━━━━━ Document excerpt ━━━━━

STRUCTURE OF A HEAT DISSIPATION DEVICE FOR COMPUTERS

Abstract

A structure of a heat dissipation device for a computer is disclosed. The heat dissipation device comprises a heat dissipation body, a plurality of metallic foil-like branching plates, a plurality of partitioning plates, characterized in that the heat dissipation body is a frame structure having an interior cavity and having a planar contacting bottom face; the foil-like branching plates are made from thin plate body with continuing bends; and each of the partitioning plates has a planar bottom face and a heat conductive contacting edge at the two lateral sides thereof; thereby the interior cavity is mounted with the partitioning plates, branching plates such that the branching plates and the partitioning plates are stacked in subsequent layers and under the downward pressing of the heat dissipation body and the heating by a high temperature furnace, each branching plates, the partitioning plates and the heat dissipation body are melted to form as a unit, providing quick dissipation of heat.

Description

BACKGROUND OF THE INVENTION

[0001] (A) Field of Invention

[0002] This invention relates to a structure of a heat dissipation device for computers, and more particularly to a heat dissipation device having a large surface for heat dissipation, which provides excellent heat dissipation for CPU of computer.

[0003] (B) Description of the Prior Art

[0004] Conventional heat dissipation device for CPU is made from aluminum material and is extruded as an integral unit. The bottom of the device is provided with a planar contacting bottom plate and the top thereof is provided with a plurality of heat dissipation plates. The drawbacks of this conventional device are as follows:

[0005] The plates are of limited sizes and thickness (about more than I mm), and the length of the dissipation plate cannot be too long to allow fabrication. As a result there are a plurality of gaps between the plates and the total number of dissipation plates is limited. As such the heat dissipation efficiency of the conventional heat dissipation device is low.

[0006] Referring to FIG. 9, there is shown a conventional heat dissipation device with hollow heat dissipation plates, hollow branching plate Q having a thin continuing bends as left dissipation face B, right heat dissipation face C and continuing bending bottom flat face D. In the fabrication process, the bottom planar face D of the branching plate A is welded or mounted with heat dissipation agent to the heat dissipation body 1 to allow heat energy absorption and dissipation. The branching plate A is made from thin plate, and therefore the number of plate distribution at unit area is large and therefore the surface area for heat dissipation is increased. Further, the gaps between the branching plates allow the passage of chilled air and therefore the rate of heat dissipation is rapid.

━━━━━

### [Given instruction A]
Answer these questions from the heat dissipation patent text, one answer per line, marked as shown:
(i) What material is the conventional CPU heat dissipation device made from?
(ii) What two things cause the branching plates, partitioning plates and heat dissipation body to melt into a unit?
(iii) In the FIG. 9 description, what do the gaps between the branching plates allow?
### [Given instruction B]
Reproduce the heat dissipation patent text word for word from "[0003] (B) Description" to "device is low.".

━━━━━ Dataset ━━━━━

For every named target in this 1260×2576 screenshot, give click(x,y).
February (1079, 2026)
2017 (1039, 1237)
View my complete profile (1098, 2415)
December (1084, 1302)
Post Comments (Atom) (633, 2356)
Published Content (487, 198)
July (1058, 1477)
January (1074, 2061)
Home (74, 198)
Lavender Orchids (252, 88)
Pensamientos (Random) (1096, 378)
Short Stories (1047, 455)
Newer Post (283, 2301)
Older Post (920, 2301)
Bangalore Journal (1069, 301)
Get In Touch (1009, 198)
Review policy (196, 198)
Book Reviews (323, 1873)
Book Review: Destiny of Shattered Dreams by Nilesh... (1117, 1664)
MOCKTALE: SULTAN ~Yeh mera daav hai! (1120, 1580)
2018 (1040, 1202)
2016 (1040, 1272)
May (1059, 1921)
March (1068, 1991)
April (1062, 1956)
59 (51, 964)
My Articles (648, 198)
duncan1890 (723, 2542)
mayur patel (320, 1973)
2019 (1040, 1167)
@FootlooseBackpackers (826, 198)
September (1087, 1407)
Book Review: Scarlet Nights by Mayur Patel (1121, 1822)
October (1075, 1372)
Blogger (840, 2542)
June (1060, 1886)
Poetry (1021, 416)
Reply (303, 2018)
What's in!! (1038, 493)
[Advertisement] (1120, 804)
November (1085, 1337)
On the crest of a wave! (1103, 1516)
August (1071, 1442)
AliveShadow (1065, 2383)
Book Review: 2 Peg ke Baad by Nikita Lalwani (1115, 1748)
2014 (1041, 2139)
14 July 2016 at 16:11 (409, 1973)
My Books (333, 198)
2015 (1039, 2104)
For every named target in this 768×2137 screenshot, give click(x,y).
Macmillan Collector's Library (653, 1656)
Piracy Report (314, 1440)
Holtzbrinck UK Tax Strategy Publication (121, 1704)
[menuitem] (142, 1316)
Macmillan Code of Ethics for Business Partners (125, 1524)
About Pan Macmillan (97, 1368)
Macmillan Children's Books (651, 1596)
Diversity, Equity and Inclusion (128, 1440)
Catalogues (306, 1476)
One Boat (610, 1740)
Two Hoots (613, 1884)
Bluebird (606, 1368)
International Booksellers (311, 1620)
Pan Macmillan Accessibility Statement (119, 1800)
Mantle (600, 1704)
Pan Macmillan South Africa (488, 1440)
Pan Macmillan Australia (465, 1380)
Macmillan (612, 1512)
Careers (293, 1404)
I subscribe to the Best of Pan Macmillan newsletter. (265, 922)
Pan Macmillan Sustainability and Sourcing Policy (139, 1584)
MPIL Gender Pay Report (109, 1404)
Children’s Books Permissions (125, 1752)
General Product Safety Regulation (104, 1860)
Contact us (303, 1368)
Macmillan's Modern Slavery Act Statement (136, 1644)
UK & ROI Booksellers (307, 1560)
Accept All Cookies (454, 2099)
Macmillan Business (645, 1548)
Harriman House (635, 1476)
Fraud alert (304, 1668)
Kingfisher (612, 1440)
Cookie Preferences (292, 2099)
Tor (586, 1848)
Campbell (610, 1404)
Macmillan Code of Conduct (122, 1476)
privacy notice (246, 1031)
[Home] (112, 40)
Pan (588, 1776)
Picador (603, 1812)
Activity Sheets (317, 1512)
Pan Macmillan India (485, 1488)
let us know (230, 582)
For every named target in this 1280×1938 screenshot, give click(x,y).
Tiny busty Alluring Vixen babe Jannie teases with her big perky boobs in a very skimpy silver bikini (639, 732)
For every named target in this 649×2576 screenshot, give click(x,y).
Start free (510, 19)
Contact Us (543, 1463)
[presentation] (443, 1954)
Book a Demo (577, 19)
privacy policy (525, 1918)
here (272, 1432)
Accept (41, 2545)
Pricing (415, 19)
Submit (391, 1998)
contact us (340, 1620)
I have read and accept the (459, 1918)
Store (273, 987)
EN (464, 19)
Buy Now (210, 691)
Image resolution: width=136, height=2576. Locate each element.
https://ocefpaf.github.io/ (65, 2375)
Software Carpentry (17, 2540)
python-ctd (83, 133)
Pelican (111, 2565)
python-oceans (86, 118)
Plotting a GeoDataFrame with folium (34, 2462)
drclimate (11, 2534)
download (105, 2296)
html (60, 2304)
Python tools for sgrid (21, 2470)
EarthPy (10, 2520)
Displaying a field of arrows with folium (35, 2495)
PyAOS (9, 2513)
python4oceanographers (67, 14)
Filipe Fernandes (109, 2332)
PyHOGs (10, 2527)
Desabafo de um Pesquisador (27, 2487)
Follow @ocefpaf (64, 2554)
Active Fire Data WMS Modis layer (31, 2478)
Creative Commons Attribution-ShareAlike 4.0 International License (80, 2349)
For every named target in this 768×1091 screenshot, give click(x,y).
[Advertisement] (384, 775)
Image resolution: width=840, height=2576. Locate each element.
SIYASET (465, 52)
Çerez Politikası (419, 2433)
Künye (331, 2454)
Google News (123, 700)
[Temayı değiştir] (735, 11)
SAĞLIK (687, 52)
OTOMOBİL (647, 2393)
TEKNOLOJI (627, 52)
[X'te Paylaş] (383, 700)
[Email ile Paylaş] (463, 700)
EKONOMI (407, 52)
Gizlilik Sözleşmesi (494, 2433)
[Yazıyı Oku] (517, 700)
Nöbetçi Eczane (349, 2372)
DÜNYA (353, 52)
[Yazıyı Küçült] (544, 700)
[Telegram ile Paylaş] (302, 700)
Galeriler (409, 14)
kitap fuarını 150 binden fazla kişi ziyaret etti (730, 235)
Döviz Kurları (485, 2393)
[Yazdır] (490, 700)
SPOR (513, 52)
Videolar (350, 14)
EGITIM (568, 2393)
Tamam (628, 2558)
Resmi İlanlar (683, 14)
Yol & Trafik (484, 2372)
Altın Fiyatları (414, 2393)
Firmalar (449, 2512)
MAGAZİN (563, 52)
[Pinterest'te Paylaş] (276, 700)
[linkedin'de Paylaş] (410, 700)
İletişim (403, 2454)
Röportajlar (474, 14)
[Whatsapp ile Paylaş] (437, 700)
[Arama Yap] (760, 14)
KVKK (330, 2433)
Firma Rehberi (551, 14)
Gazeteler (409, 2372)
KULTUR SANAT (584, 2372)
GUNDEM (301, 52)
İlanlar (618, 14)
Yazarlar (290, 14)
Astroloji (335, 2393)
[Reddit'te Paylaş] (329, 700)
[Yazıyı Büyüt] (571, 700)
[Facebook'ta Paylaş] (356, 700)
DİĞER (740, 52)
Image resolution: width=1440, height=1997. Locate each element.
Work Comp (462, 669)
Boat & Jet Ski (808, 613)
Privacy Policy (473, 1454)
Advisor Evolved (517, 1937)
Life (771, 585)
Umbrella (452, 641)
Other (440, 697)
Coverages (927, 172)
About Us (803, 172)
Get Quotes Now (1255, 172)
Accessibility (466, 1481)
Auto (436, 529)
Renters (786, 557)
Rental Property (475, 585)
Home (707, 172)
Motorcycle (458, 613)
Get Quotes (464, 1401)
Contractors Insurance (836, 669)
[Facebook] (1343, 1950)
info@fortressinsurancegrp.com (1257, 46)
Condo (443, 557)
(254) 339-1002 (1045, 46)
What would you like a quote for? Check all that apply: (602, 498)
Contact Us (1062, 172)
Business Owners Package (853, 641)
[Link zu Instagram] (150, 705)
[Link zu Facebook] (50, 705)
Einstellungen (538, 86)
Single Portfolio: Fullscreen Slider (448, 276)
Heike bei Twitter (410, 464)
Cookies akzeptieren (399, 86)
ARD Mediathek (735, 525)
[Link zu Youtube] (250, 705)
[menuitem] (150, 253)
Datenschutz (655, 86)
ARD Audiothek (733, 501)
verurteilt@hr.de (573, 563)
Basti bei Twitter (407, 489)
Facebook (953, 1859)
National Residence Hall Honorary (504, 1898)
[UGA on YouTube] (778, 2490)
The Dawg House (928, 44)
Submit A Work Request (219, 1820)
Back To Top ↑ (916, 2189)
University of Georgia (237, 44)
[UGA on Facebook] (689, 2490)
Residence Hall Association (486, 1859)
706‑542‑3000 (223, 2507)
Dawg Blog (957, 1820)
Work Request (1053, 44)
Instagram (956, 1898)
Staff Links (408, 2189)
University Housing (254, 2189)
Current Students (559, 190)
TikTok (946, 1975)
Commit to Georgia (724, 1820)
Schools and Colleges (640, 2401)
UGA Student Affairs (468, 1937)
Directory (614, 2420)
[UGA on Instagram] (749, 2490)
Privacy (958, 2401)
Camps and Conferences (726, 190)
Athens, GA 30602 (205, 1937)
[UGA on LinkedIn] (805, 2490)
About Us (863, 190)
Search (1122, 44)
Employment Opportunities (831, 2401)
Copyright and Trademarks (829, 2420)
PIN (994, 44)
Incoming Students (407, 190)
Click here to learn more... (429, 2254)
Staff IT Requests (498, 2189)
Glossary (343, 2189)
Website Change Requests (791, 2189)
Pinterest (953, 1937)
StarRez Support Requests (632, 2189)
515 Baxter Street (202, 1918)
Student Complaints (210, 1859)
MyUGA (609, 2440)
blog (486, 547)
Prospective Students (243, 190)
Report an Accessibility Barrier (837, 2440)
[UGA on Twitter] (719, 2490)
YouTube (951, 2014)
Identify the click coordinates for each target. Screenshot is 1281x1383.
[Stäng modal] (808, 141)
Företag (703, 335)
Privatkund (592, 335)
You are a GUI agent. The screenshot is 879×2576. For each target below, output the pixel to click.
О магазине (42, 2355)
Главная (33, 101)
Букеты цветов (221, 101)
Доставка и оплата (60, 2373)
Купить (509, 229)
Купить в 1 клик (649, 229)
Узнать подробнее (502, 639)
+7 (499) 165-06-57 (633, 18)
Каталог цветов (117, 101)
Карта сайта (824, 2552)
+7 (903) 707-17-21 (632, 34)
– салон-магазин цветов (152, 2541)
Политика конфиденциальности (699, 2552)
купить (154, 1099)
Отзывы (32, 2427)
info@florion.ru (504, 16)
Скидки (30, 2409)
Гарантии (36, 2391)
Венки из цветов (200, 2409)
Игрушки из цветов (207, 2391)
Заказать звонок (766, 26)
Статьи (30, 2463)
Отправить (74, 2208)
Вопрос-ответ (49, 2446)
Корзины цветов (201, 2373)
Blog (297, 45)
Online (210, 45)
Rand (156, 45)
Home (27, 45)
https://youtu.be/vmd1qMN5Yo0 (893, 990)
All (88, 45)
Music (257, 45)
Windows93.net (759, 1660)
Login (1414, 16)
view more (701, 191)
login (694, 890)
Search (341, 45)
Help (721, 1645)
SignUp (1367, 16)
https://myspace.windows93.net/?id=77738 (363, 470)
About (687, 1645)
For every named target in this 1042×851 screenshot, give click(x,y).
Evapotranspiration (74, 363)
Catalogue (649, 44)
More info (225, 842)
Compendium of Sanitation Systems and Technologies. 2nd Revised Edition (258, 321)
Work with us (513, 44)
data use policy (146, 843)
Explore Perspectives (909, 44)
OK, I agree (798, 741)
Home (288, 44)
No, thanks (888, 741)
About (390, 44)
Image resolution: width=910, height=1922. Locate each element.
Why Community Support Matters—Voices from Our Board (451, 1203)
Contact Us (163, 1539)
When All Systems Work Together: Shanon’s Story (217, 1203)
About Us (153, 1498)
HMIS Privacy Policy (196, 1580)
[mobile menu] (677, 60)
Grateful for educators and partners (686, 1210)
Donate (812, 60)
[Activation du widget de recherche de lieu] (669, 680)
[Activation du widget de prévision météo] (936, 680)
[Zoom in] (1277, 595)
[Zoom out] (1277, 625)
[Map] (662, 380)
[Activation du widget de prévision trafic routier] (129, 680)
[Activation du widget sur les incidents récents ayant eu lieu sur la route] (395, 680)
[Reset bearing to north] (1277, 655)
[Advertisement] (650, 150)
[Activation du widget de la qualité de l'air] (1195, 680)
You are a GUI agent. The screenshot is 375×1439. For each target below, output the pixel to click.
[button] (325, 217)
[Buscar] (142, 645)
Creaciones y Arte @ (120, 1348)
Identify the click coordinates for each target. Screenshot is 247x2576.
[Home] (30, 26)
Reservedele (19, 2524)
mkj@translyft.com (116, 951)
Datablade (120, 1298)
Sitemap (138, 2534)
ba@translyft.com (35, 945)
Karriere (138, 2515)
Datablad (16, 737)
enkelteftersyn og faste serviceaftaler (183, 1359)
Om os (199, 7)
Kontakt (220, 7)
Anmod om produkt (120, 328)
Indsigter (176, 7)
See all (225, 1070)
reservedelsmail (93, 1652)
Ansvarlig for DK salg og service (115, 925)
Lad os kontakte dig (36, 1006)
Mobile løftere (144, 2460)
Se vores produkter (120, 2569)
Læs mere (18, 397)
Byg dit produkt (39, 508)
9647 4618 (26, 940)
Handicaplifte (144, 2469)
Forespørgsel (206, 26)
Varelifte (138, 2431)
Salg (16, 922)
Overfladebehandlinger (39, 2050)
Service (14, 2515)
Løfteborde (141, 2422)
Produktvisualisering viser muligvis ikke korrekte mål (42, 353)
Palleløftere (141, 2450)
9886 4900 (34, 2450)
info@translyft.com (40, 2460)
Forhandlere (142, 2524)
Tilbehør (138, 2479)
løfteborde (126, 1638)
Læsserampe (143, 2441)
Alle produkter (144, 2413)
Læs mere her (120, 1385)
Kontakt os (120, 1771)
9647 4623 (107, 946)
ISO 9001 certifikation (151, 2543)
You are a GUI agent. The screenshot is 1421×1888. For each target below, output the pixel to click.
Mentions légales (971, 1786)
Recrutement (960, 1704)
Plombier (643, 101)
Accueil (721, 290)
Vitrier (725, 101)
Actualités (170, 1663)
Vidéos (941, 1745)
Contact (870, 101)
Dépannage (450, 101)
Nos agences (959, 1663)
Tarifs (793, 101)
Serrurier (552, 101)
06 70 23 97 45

━━━━━

### [Expected output A]
(i) Aluminum
(ii) The downward pressing of the heat dissipation body and the heating by a high temperature furnace
(iii) The passage of chilled air

### [Expected output B]
[0003] (B) Description of the Prior Art

[0004] Conventional heat dissipation device for CPU is made from aluminum material and is extruded as an integral unit. The bottom of the device is provided with a planar contacting bottom plate and the top thereof is provided with a plurality of heat dissipation plates. The drawbacks of this conventional device are as follows:

[0005] The plates are of limited sizes and thickness (about more than I mm), and the length of the dissipation plate cannot be too long to allow fabrication. As a result there are a plurality of gaps between the plates and the total number of dissipation plates is limited. As such the heat dissipation efficiency of the conventional heat dissipation device is low.